##### DATA SHOWN
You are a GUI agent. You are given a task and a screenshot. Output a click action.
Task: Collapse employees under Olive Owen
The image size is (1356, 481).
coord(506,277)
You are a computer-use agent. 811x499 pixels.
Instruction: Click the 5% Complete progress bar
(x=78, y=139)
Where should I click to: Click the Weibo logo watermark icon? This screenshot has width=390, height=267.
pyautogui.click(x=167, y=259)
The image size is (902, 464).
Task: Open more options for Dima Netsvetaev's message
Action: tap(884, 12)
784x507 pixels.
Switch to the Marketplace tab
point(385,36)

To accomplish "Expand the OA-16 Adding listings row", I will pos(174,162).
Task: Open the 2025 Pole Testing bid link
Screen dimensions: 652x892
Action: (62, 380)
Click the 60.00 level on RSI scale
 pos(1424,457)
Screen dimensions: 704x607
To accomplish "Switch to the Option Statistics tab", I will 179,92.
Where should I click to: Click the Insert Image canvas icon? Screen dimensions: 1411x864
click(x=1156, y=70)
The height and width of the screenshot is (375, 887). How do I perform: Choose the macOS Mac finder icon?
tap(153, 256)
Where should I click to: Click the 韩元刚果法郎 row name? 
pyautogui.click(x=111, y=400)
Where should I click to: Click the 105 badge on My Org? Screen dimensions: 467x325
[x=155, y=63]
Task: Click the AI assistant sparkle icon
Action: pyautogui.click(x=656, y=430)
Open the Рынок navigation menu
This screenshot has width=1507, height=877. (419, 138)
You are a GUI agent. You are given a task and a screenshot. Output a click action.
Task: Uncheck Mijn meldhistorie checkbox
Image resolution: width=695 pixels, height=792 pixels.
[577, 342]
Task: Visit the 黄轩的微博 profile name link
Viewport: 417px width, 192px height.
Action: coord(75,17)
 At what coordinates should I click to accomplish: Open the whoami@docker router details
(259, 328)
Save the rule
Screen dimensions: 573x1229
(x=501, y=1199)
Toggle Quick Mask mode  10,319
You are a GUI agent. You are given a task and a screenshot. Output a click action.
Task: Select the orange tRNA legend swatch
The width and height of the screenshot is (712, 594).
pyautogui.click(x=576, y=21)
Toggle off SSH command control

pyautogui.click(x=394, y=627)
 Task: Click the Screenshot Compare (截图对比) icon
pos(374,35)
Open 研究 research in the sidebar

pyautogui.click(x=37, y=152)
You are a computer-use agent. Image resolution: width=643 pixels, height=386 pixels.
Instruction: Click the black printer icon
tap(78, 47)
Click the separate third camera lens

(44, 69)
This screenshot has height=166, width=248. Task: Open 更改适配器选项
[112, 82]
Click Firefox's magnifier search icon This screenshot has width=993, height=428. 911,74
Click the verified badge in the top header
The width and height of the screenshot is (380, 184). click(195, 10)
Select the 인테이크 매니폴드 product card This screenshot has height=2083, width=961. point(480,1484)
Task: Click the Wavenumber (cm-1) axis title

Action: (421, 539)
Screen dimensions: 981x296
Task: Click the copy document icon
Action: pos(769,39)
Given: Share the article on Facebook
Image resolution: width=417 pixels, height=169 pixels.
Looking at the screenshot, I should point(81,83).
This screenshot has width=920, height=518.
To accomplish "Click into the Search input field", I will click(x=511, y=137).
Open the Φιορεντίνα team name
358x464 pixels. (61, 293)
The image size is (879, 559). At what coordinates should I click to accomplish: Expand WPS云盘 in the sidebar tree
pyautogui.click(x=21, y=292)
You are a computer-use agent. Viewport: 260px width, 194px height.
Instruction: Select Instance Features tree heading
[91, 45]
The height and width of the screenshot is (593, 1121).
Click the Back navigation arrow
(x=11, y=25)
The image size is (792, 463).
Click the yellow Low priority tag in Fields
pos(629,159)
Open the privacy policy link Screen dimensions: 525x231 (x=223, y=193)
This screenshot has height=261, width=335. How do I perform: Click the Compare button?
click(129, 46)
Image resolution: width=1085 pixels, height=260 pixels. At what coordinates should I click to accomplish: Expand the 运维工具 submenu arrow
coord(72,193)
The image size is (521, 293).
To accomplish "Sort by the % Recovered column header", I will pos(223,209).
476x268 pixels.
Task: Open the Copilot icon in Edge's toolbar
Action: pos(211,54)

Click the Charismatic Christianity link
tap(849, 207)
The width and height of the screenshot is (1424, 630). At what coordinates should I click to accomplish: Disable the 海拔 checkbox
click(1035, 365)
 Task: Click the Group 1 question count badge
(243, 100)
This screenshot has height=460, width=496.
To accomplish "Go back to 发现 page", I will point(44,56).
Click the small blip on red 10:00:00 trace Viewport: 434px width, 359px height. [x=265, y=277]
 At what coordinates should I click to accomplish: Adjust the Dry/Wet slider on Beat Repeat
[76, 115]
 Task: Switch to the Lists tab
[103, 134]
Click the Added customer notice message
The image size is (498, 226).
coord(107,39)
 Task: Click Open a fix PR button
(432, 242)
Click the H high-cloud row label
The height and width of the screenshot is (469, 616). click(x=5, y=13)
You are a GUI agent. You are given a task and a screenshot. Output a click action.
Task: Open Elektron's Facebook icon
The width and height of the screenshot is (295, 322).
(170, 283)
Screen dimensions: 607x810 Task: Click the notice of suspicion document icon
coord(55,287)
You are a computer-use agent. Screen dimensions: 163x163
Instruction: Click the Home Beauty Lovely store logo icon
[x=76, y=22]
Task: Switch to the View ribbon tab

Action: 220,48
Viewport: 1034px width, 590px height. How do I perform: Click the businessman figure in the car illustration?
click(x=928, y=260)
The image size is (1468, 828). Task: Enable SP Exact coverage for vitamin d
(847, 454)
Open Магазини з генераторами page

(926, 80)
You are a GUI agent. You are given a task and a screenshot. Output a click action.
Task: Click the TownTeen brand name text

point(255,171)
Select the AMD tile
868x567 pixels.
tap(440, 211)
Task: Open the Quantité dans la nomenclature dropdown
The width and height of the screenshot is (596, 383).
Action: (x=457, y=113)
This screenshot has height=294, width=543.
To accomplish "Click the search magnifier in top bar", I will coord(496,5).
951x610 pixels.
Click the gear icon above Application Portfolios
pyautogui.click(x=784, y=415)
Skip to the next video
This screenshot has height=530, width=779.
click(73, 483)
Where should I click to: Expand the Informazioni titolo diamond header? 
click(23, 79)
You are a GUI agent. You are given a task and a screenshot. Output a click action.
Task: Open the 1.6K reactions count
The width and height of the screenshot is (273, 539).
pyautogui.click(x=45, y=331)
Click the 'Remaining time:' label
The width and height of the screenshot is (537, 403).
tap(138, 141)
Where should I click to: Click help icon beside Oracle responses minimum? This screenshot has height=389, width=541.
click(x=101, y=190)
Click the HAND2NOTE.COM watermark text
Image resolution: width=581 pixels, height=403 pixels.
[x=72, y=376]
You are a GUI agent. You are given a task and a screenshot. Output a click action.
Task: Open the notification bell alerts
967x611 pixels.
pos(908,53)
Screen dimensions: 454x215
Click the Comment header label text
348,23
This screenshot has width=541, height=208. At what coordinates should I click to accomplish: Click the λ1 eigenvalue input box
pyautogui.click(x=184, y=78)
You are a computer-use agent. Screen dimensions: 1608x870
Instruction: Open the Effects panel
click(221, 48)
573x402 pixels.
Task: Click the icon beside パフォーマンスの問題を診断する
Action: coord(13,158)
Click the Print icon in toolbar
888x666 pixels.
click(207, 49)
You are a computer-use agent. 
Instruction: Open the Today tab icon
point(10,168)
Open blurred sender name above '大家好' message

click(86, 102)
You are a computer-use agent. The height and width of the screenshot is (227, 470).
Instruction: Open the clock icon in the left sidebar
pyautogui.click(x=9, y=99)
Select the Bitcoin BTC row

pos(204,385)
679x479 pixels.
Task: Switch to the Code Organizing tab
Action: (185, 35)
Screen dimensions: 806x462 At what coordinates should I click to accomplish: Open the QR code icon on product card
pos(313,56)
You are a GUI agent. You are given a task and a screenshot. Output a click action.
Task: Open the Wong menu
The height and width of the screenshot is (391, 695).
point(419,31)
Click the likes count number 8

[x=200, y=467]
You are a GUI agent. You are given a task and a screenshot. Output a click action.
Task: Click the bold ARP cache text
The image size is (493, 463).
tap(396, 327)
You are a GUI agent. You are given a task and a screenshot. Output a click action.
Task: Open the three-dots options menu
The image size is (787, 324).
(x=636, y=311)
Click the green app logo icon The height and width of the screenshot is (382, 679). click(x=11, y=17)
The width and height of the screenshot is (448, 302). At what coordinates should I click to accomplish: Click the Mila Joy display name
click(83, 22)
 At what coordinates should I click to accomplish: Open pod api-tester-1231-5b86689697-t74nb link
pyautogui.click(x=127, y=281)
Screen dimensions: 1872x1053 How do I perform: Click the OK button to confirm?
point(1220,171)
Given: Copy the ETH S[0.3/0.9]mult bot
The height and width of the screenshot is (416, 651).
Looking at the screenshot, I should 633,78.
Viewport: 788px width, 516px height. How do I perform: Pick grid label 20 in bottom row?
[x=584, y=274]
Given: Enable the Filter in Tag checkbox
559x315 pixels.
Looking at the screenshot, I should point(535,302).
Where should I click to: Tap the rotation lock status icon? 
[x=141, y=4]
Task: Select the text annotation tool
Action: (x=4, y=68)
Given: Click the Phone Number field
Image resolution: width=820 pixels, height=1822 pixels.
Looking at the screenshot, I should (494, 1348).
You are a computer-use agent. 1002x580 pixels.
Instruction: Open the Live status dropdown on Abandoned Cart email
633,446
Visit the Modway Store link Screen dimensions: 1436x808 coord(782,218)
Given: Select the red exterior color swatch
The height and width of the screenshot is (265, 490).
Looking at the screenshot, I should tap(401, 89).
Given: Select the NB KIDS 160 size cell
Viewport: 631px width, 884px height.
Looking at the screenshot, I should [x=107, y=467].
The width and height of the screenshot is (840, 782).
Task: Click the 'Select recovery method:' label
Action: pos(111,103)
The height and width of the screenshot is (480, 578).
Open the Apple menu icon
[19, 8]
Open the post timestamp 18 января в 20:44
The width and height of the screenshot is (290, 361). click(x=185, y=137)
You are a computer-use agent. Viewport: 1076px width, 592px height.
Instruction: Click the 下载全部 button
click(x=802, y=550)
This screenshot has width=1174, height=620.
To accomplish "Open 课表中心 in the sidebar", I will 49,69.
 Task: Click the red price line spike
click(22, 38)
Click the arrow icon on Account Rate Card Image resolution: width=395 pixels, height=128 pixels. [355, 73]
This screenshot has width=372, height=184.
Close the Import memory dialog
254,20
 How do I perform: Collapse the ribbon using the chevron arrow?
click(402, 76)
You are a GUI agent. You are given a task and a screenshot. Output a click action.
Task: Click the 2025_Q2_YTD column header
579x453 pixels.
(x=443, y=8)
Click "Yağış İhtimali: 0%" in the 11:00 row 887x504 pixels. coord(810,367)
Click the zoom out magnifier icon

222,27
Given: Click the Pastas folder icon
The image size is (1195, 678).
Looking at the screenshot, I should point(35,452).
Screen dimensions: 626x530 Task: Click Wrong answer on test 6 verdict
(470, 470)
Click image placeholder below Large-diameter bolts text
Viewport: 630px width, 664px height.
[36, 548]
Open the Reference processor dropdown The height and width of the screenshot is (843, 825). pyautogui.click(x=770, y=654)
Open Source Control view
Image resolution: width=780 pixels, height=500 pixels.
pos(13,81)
##########
WHAT YOU WILL DO:
Determine which lines above include the word "Visit", and report those lines in full.

RESULT OF THE EXERCISE:
Task: Visit the 黄轩的微博 profile name link
Visit the Modway Store link Screen dimensions: 1436x808 coord(782,218)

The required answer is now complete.